Review AI's solution. Challenge it:
"Your logging happens after the exception. What if I want to log additional context from inside the endpoint function—like which task ID caused the error? How do I correlate logs with specific requests?"
Scenario 3: Agent-Friendly Error Recovery
"An agent calls my API and gets a 404. I want to include a 'retry_after' field for rate limits and a 'suggestion' field with valid actions. Design an error response that helps agents recover automatically."
This explores how error responses can guide agent behavior—a key concern when your API serves AI systems.
Summary
You've learned to handle errors properly:
- Status codes: 200, 201, 400, 404, 422 for different scenarios
- HTTPException: Raise with status_code and detail
- status module: Named constants for readability
- 400 vs 422: Business rules (your code) vs validation (Pydantic)
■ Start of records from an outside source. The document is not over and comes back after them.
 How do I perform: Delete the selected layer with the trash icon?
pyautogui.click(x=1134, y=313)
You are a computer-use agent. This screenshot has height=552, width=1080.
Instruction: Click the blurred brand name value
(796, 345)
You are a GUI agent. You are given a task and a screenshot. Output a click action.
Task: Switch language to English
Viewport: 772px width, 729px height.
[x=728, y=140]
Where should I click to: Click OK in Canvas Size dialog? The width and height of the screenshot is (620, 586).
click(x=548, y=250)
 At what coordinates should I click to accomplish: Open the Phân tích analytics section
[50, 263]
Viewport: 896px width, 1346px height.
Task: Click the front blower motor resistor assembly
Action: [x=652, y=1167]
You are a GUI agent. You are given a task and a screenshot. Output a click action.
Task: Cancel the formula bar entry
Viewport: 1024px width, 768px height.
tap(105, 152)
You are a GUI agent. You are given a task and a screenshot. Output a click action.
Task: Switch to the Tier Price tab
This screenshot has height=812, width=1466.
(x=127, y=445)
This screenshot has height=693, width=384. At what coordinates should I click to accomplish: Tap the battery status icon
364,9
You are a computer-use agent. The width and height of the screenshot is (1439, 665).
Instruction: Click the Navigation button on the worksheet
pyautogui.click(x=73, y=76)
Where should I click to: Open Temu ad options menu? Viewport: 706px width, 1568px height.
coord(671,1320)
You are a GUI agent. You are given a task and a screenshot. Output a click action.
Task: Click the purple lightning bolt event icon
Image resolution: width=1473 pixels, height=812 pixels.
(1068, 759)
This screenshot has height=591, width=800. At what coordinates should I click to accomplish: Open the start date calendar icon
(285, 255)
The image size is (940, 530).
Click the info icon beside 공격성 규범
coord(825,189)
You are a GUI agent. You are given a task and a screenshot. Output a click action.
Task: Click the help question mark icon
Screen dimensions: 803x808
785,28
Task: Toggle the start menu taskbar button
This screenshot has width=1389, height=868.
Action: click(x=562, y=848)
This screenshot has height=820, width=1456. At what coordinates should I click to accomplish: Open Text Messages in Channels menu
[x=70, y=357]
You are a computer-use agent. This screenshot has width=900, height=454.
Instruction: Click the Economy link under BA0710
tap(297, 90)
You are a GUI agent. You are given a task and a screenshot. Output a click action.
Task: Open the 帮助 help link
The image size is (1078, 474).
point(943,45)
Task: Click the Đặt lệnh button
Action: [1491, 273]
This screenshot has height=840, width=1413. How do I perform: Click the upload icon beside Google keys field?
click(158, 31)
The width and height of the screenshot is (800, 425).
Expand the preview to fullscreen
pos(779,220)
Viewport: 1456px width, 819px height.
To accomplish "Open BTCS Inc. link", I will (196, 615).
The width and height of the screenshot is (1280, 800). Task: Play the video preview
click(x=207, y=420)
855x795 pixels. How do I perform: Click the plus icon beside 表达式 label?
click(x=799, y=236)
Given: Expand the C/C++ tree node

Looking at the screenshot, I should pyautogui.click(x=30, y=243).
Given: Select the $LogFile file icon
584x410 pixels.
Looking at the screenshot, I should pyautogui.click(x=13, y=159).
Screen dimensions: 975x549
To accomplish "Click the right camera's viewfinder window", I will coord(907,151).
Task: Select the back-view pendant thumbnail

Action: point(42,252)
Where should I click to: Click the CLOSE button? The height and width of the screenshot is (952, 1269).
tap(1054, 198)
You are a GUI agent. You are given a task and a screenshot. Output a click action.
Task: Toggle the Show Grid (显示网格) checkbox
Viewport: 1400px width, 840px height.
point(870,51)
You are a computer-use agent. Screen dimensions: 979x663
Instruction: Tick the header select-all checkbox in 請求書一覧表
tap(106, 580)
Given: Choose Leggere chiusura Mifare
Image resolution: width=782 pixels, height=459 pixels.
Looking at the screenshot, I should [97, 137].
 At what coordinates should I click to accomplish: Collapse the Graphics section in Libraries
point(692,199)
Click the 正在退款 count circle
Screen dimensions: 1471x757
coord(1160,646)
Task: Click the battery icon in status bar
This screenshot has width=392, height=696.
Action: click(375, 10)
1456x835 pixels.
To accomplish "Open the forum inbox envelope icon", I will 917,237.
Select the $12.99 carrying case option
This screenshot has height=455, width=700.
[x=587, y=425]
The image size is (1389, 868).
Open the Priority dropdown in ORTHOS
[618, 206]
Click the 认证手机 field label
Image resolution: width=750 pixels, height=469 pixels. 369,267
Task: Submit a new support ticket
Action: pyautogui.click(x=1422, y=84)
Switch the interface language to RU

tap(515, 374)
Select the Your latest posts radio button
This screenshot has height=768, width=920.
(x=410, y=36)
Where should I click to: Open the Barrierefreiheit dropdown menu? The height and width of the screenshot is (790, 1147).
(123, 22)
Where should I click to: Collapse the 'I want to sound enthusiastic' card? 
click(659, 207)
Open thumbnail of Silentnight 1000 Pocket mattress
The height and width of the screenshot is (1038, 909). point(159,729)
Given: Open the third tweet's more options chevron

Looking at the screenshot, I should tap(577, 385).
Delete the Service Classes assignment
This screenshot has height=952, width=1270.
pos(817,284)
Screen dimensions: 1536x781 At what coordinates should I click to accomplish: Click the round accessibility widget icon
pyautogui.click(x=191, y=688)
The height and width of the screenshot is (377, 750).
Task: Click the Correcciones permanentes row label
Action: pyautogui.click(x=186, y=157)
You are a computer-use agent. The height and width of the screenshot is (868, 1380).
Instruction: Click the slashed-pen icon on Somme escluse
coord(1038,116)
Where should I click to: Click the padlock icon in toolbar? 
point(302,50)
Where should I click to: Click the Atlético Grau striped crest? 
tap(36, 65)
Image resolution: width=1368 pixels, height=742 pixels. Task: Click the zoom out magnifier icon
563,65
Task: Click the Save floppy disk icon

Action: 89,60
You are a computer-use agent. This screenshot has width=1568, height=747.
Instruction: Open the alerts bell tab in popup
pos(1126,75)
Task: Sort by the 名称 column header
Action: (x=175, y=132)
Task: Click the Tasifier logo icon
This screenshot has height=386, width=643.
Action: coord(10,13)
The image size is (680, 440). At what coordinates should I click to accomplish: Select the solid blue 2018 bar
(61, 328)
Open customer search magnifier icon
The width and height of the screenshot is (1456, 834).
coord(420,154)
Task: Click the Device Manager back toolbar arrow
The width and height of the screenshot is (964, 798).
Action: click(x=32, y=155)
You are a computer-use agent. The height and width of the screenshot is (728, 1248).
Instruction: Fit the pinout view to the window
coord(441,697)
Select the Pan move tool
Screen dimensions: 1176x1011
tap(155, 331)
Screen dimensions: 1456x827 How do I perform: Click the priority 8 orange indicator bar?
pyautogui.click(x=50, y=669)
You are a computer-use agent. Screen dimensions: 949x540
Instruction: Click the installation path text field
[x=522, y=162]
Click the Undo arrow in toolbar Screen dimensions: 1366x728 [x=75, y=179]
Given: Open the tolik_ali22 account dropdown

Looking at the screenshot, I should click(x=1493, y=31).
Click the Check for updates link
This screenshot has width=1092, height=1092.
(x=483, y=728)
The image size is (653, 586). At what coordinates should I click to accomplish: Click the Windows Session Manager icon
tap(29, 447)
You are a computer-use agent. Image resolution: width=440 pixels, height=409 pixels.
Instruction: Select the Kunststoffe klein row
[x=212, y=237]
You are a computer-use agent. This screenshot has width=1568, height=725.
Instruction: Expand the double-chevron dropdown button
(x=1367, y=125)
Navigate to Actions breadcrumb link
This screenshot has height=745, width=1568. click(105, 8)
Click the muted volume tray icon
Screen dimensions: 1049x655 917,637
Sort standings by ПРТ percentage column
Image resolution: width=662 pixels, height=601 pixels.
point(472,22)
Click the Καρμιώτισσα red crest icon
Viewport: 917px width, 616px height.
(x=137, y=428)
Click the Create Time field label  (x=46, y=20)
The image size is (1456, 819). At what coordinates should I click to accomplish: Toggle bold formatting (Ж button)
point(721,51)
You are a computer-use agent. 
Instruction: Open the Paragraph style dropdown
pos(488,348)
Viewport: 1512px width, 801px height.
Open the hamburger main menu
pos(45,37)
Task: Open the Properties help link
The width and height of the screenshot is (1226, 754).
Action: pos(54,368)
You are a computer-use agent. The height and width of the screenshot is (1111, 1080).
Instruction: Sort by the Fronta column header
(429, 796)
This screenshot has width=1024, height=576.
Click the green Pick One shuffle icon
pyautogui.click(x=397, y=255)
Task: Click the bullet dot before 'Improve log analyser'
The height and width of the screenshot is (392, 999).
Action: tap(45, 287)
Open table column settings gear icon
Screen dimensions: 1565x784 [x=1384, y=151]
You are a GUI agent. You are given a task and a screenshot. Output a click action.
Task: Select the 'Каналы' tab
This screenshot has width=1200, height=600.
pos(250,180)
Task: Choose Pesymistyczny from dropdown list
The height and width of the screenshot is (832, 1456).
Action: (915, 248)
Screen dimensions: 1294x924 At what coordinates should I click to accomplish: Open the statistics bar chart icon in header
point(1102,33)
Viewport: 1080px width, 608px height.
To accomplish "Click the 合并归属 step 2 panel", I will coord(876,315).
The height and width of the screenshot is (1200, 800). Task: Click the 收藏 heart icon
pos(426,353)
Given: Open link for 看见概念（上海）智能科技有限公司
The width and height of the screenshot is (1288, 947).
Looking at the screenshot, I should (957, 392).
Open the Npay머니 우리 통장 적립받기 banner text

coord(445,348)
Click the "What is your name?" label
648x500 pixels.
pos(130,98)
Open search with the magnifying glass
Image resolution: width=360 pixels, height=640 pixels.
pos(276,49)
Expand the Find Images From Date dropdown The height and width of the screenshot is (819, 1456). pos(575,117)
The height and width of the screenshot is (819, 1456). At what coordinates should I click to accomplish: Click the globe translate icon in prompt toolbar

- Good messages: Specific, contextual, agent-parseable
The bigger picture: Error handling is communication. With human users, you're helping them fix mistakes. With agents, you're enabling programmatic recovery. Clear status codes and structured messages make your API predictable—which is essential for agent reliability.
Next lesson, you'll learn dependency injection to organize your code better and prepare for testing.